そして3駅ほど乗って「ん? やっぱりさっきのほうが正しかったのか?」もう一度、逆方向の地下鉄に乗り換える。
おなかはペコペコ。迷子になった。心細さで泣きそうになる。
旅行ライターたる者、タクシーを使ったら負けだ。
ここはなんとしても地下鉄で目的地までたどり着きたい。
3回地下鉄を乗り間違えて、ようやく地上に出て、なんとかコロッセオへ。娘はとっくに到着していた。
「ママ遅かったじゃん」
これだから旅はやめられない。ベネチアでは子供の頃の夢の実現に涙し、ローマでは心細さに涙を流す。
旅路は恋路と似ている。一目惚れして、のめり込んで、我を忘れて追いかけても、冷たく突き放されることもある。
失敗というスパイスがその経験を味わい深いものにしてくれる。
(つづく)
ヨーロッパでのインターネット事情
ヨーロッパでのインターネット接続はどうしようかと悩んだが、結局、トランジットで立ち寄ったロンドンの空港でSIMカードを買った。

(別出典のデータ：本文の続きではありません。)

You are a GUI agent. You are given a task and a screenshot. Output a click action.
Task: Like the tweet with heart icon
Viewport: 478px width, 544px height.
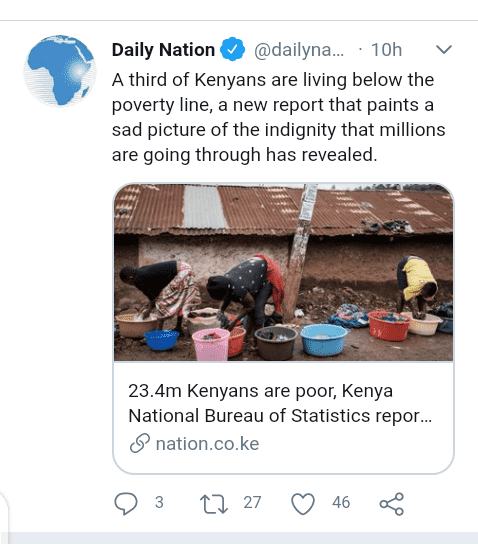pyautogui.click(x=303, y=503)
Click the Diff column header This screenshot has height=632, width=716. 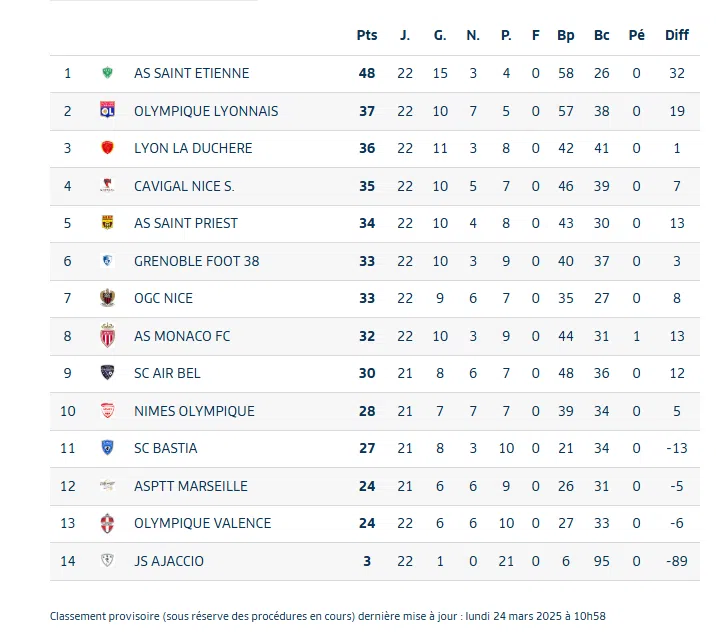coord(677,35)
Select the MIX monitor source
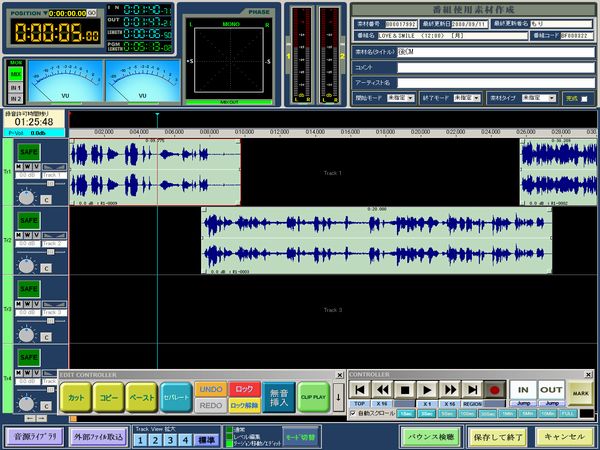This screenshot has height=450, width=600. [x=15, y=75]
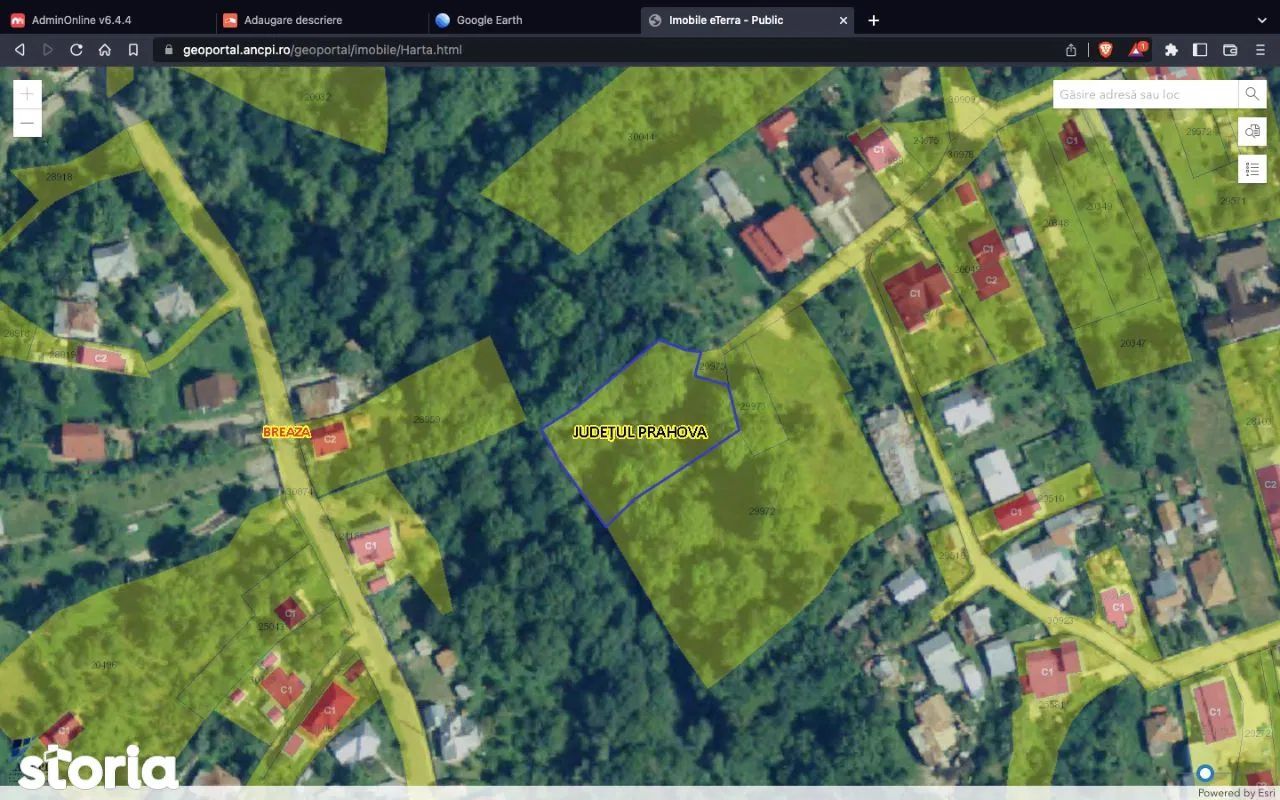Click the Powered by Esri link

(1238, 792)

ここ数年の間に日本のスマートフォンもSIMフリーが一般的となっている。
私もキャリア(携帯電話会社)を変更できるSIMフリーのスマホを使っているので、ロンドンでユーロ圏全域対応のプリペイドSIMを購入して差し替えた。
たとえば30日間有効でギガは無限だと約30ユーロなど、選択肢がいろいろある。短期間ならもっと安く抑えることもでき、今回はアイルランド、イギリス、イタリアで問題なく使えた。